Bio: Maja Adamska studied biology in Krakow, Poland, and carried PhD work on function of homeobox genes in inner ear development in Braunschweig and Halle, Germany. During postdoctoral work at the University of Michigan she followed complex crosses of mouse mutants to reveal genetic interactions involved in limb patterning. At that time, she became convinced that the origin of complex developmental toolkits and processes is as exciting as their current function, so in her second postdoc at the University of Queensland she focused on analysis of developmental signalling pathways in the first sequenced sponge, Amphimedon queenslandica.
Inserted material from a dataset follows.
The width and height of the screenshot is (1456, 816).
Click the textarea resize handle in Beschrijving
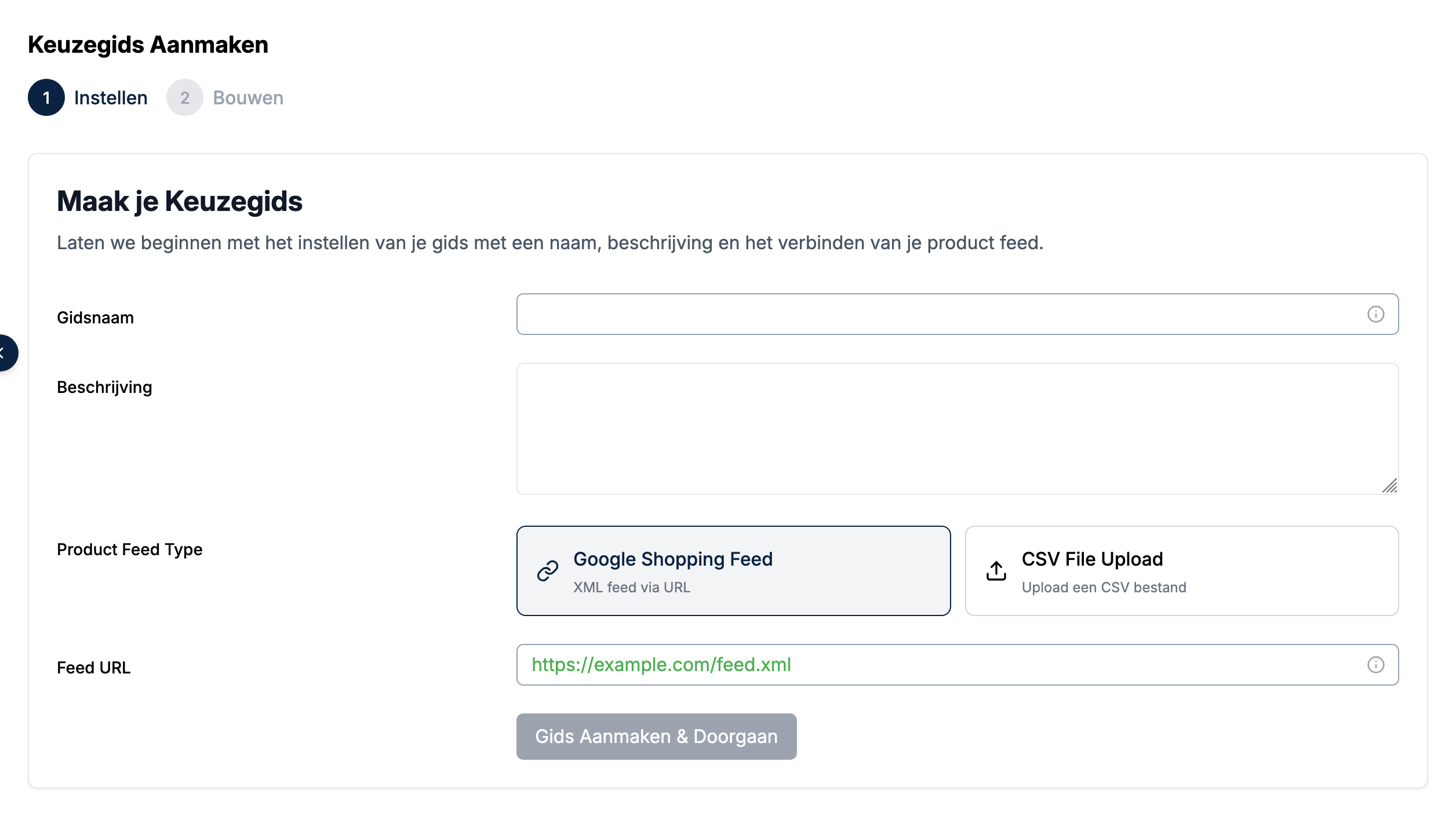pos(1389,486)
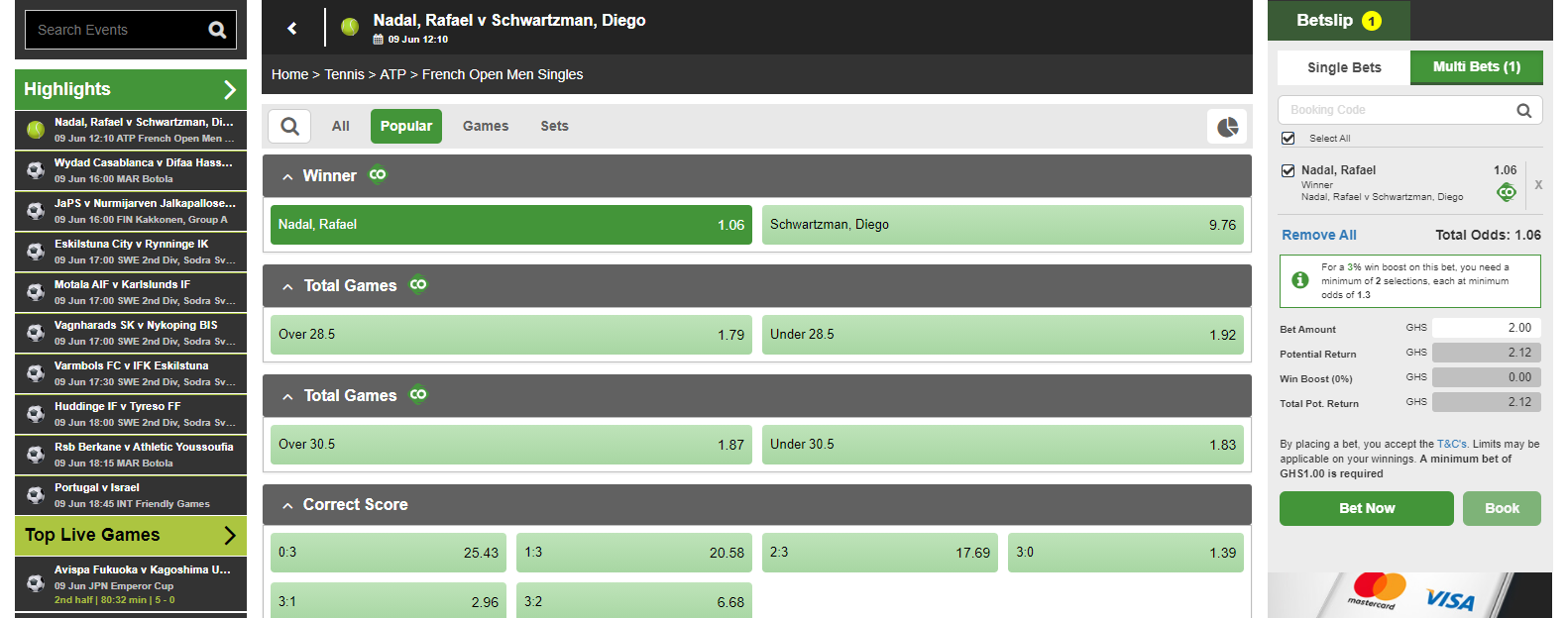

This work revealed surprising similarities in patterning of sponge and higher animal embryos. Maja was a group leader from 2007-2015 at the Sars International Centre for Marine Molecular Biology in Bergen, Norway; in 2015 she became Senior Lecturer/Lab Leader and in 2017 ARC Future Fellow/Associate Professor in the Research School of Biology of the Australian National University. She is also a Chief Investigator and Program 3 co-leader in the ARC CoE for Coral Reef Studies. Her group uses calcareous sponges to gain insight into the evolutionary origin of a variety of key developmental processes, including segregation of germ layers and axial patterning of embryos and adults as well as regeneration mechanisms. Maja is also interested in major transitions in animal evolution, such as emergence of multicellularity and morphological complexity and their relationship to genomic complexity.